Friday, December 12, 2025

Bending Light: Simulating General Relativity in the Browser with Raw WebGL

As software engineers, we often work within the comfortable constraints of Euclidean geometry: grid layouts, vector positions, and linear interpolations. But what happens when the coordinate system itself is warped?

Recently, I built a real-time visualization of a Schwarzschild black hole using raw WebGL and JavaScript. The goal wasn't just to create a pretty image, but to solve a complex rendering problem: How do you perform ray casting when light rays don't travel in straight lines?

This project explores the intersection of high-performance graphics, general relativity, and orbital mechanics, all running at 60 FPS in a standard web browser.

The Challenge: Non-Euclidean Rendering

Standard 3D rendering (rasterization or standard ray tracing) assumes light travels linearly from a source to the camera. In the vicinity of a black hole, extreme gravity bends spacetime. Light follows geodesics—curves defined by the spacetime metric.

To visualize this, we cannot use standard polygon rasterization. Instead, we must utilize Ray Marching within a Fragment Shader, solving the path of every pixel mathematically in real-time.

Architecture: The "No-Framework" Approach

While libraries like Three.js are excellent for production 3D apps, I chose raw WebGL API for this simulation.

Why?

  1. Performance Control: I needed direct control over the GLSL rendering pipeline without overhead.

  2. First-Principles Engineering: Understanding the low-level buffer binding and shader compilation ensures we aren't relying on "black box" abstractions for critical math.

  3. Portability: The entire engine runs in a single HTML file with zero dependencies.

The Physics Stack

1. Relativistic Ray Marching (The Shader)

The core logic lives in the Fragment Shader. For every pixel on the screen, we fire a ray. However, instead of a simple vector addition (pos += dir * step), we apply a gravitational deflection force at every step of the march.

We approximate the Schwarzschild metric by modifying the ray's direction vector ($\vec{D}$) based on its distance ($r$) from the singularity:

// Inside the Ray Marching Loop

float stepSize = 0.08 * distToCenter; // Adaptive stepping

vec3 gravityForce = -normalize(rayPos) * (1.5 / (distToCenter * distToCenter));

// Bend the light

rayDir = normalize(rayDir + gravityForce * stepSize * 0.5); 

rayPos += rayDir * stepSize;

Optimization Strategy: Note the stepSize. I implemented adaptive ray marching. We take large steps when the photon is far from the black hole (low compute cost) and micro-steps when close to the event horizon (high precision required). This keeps the loop iteration count low (~120 passes) while maintaining visual fidelity.

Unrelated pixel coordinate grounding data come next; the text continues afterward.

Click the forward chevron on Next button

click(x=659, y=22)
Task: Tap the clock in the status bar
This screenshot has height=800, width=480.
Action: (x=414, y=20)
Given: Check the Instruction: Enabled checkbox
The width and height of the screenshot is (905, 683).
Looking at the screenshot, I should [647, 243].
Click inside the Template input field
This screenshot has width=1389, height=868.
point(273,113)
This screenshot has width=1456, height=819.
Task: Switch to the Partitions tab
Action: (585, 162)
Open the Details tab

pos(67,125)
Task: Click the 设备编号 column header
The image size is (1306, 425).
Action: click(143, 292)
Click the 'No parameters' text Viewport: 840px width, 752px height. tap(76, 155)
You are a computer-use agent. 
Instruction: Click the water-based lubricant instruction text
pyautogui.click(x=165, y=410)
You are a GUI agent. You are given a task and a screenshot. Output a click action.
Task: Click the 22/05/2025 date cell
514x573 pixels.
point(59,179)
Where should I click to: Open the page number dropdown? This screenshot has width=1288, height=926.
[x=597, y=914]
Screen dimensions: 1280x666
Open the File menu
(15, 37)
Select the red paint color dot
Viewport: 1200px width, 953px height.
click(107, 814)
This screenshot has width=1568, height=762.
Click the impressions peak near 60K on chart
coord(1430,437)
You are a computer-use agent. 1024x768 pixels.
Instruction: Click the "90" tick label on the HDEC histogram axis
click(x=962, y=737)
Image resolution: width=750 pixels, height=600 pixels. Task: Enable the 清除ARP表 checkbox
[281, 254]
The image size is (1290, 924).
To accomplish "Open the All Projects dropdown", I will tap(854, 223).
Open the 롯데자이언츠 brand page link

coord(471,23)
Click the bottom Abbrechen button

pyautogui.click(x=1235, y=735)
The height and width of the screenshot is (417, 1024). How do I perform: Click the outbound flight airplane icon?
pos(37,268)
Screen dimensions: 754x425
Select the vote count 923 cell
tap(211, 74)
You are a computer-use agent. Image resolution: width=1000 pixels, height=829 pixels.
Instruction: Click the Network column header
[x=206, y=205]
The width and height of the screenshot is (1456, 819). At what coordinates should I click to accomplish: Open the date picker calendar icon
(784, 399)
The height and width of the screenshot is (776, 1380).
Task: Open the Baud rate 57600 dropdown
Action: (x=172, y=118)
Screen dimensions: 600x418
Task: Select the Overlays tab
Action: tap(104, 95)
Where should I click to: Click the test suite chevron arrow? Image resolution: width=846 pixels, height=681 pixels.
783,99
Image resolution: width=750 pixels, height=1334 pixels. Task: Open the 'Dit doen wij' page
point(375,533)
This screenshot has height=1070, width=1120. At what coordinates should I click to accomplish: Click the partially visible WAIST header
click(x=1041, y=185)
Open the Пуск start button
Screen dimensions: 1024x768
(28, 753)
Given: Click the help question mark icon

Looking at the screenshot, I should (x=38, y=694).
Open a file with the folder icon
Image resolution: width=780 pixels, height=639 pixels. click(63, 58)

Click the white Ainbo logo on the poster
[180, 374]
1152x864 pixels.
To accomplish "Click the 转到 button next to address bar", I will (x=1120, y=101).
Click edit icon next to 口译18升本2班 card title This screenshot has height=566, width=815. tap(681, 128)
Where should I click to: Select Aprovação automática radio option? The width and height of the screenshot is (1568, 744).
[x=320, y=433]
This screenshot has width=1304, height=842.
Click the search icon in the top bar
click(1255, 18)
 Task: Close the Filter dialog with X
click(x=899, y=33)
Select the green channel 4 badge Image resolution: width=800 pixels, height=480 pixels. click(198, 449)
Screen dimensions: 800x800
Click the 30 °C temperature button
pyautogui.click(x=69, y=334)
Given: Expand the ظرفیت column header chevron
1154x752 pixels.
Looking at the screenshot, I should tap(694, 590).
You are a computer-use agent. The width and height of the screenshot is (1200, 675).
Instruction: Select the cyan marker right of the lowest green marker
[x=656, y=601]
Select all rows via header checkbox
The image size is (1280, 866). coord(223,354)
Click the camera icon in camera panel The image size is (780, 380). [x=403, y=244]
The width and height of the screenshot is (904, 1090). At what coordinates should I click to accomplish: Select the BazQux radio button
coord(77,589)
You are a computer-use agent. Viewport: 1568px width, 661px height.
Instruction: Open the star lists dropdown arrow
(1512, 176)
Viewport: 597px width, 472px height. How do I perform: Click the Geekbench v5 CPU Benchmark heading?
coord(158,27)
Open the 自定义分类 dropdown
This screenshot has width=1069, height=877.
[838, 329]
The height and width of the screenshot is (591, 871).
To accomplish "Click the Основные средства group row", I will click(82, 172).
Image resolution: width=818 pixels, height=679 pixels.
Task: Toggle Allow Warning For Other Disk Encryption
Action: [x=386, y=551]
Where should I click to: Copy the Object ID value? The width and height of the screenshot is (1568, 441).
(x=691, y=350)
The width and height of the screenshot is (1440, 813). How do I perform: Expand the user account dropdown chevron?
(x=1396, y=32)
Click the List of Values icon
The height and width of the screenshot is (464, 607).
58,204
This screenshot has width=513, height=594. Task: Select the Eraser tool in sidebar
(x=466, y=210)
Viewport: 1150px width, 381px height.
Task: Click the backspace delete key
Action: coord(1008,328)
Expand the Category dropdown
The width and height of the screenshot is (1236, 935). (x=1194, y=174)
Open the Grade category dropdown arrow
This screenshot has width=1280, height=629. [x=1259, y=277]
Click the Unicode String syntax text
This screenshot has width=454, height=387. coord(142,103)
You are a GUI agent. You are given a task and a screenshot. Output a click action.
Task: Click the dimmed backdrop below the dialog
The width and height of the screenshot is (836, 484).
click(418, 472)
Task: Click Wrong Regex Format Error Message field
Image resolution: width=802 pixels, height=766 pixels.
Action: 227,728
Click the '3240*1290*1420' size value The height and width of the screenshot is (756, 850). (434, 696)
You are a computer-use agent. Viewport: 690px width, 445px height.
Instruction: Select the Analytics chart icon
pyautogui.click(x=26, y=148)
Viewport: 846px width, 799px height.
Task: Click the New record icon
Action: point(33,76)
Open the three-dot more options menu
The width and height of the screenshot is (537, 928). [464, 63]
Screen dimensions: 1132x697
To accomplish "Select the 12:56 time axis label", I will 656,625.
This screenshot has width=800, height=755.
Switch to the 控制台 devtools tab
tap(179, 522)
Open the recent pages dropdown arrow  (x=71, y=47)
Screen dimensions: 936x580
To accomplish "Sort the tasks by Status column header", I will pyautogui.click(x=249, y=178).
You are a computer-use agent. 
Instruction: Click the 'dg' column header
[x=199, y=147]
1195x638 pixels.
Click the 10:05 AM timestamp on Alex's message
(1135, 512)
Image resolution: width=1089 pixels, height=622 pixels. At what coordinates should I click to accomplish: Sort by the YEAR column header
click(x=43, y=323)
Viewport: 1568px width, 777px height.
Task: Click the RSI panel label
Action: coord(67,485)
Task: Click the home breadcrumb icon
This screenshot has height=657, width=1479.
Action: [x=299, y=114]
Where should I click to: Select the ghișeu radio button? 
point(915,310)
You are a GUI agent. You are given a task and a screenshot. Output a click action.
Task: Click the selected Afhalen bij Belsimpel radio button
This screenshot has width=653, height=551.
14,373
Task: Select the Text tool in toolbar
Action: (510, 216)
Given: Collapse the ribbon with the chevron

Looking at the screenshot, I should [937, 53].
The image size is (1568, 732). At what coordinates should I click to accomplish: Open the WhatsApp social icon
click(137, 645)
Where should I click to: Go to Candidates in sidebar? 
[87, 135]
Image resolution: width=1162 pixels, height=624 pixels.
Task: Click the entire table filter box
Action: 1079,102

2. The Event Horizon & Accretion Disk

We define the Schwarzschild Radius ($R_s$).

  • If a ray's distance drops below $R_s$, it is trapped. The pixel returns black (the shadow).

  • If the ray intersects the equatorial plane ($y \approx 0$) within specific radii, we render the Accretion Disk.

To simulate the Doppler Beaming effect (where the disk looks brighter on the side moving toward the camera), I calculated the dot product of the disk's rotational velocity and the ray direction.

3. Keplerian Orbital Mechanics (The JavaScript)

The background stars aren't just animating on a linear path. They follow Kepler’s 3rd Law of Planetary Motion ($T^2 \propto r^3$).

I engineered the JavaScript layer to handle the state management of the celestial bodies:

  • Blue Giant: Far orbit, period set to exactly 10.0s.

  • Red Dwarf: Near orbit.

  • Math: I calculated the inner star's period dynamically based on the ratio of the semi-major axes to ensure physical plausibility.

// Keplerian Ratio Preserved float r2 = 7.5; float ratio = pow(r2 / r1, 1.5); // T^2 proportional to r^3 float T2 = T1 * ratio;

Procedural Generation: Noise without Textures

Loading external textures introduces HTTP requests and cross-origin issues. To keep the architecture monolithic and fast, I generated the starfield and galaxy band procedurally using GLSL hash functions (pseudo-random noise).

By manipulating the frequency and amplitude of the noise, I created a "soft" nebula effect that adds depth without the GPU cost of high-res texture sampling.

UX: Spherical Camera System

A visualization is only useful if it can be explored. I implemented a custom camera system based on Spherical Coordinates ($\rho, \theta, \phi$) rather than Cartesian vectors. This prevents "gimbal lock" and allows the user to orbit the singularity smoothly using mouse drags or touch gestures.

The state is logged to the console for debugging specific views:

Camera Pos: [-3.34, 0.10, -12.06], Zoom (Radius): 12.51

Conclusion

This project demonstrates that modern browsers are capable of heavy scientific visualization if we optimize the pipeline correctly. By combining physics-based rendering, adaptive algorithms, and low-level WebGL, we can simulate general relativity in real-time on consumer hardware.